In the early 1970s, Dr. Bolivar Trask (Peter Dinklage) began a campaign to create sentinels designed to hunt down and kill mutants, in an attempt to prevent any threat they might eventually create. Mystique (Jennifer Lawrence) plans to kill Trask before he can start manufacturing the sentinels. In her attempt, she inadvertently gives him the key he needs to give the sentinels the ability to adapt to any condition, creating even more powerful sentinels.
With the help of Kitty Pryde (Ellen Page), Charles Xavier (Patrick Stewart) and Magneto (Ian McKellen) send Logan (Hugh Jackman) into the past to stop the attempt before the slaughter of current day mutants.
Logan must convince a young Xavier (James McAvoy) to help with this task and, with a young Magneto (Michael Fassbender), stop Mystique before it is too late.
Days of Future Past, like many time travel movies, is one you have to really pay attention to, otherwise it becomes very confusing. It would be easy to lose track of who is in what timeline, what exactly is happening, and most importantly, why it is happening.
Taking the formula that worked so well in First Class, and ignoring the mess that is the stand alone Wolverine spinoff series, Days of Future Past actually has a story worth telling, and actors/characters who can carry a film.
Keeping Ian McKellen and Patrick Stewart in the film almost instantly makes it better than anything the X-men have done recently. These two, in addition to Hugh Jackman’s Wolverine pretty much guarantees box office results.
The younger characters, James McAvoy, Michael Fassbender, and Jennifer Lawrence are more satisfying in this film than in First Class. This is probably due to a better story being told. Of course, they cleverly incorporate some real life history points, tying the X-Men to our universe. Magneto’s involvement in JFK’s assassination is much more successful than the World War II stories the last film tried to pull off.
The action is nonstop and the effects are top-notch. As the sentinels dispatch mutants with relative ease, nothing feels mediocre or pulls you out of the moment. It is what we expect and deserve from a graphic novel movie.

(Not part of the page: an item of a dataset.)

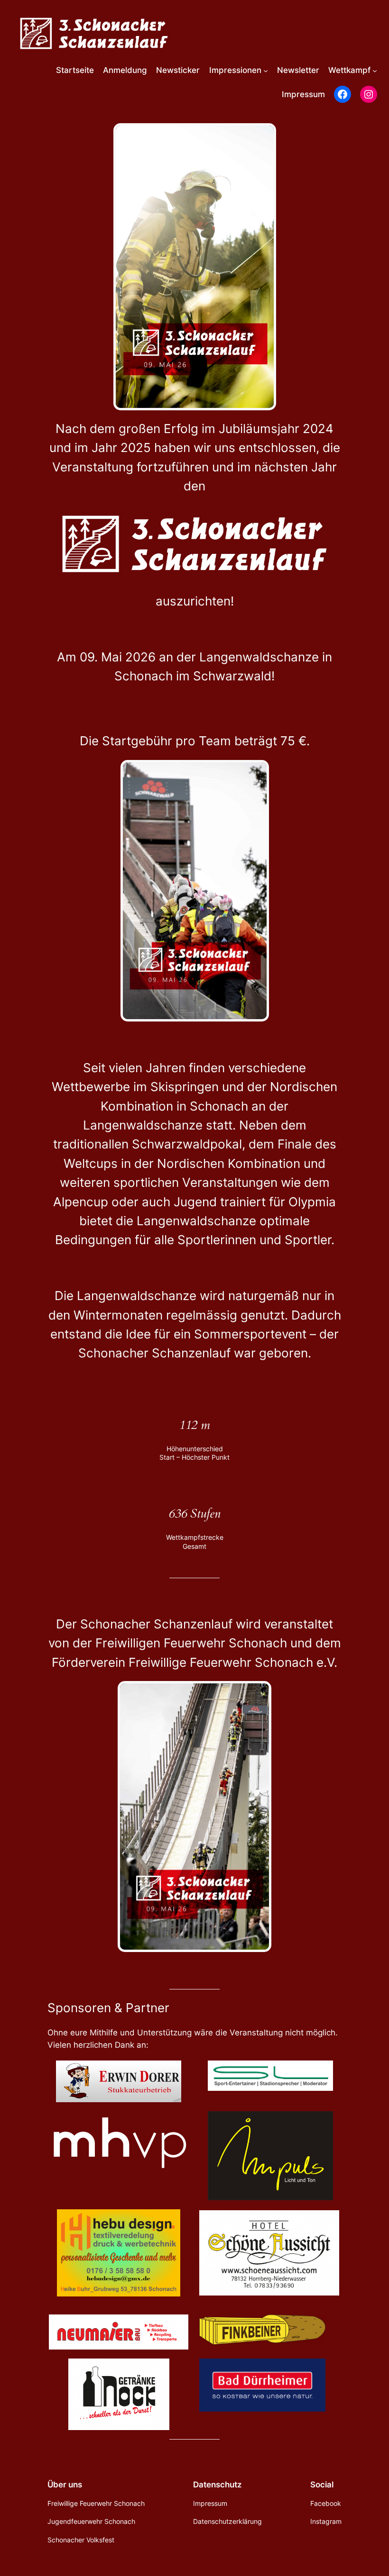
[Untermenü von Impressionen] (265, 70)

As with any time travel movie, there are certain paradoxes that come into play. The first that came to mind was how these sentinels were never mentioned before, given that they were introduced in the early 70s. The movie adequately, if not conveniently, explains this away in a manner that makes sense and doesn’t ask you to suspend too much belief. At least, not any more than you are asked to suspend with an X-Men movie at all.
After seeing the trailer for the upcoming Avengers: Age of Ultron, one can’t help but feel the two stories are very similar. Robots become somewhat sentient and are bent on destroying what they perceive as threats. With the inclusion of Quicksilver (Evan Peters) in both Age of Ultron and Days of Future Past, this could easily be the same story told in alternate universes.
Going back to what made the X-Men franchise so successful, Days of Future Past takes what the other films have done and steps it up a notch. It is one of the best in the series yet.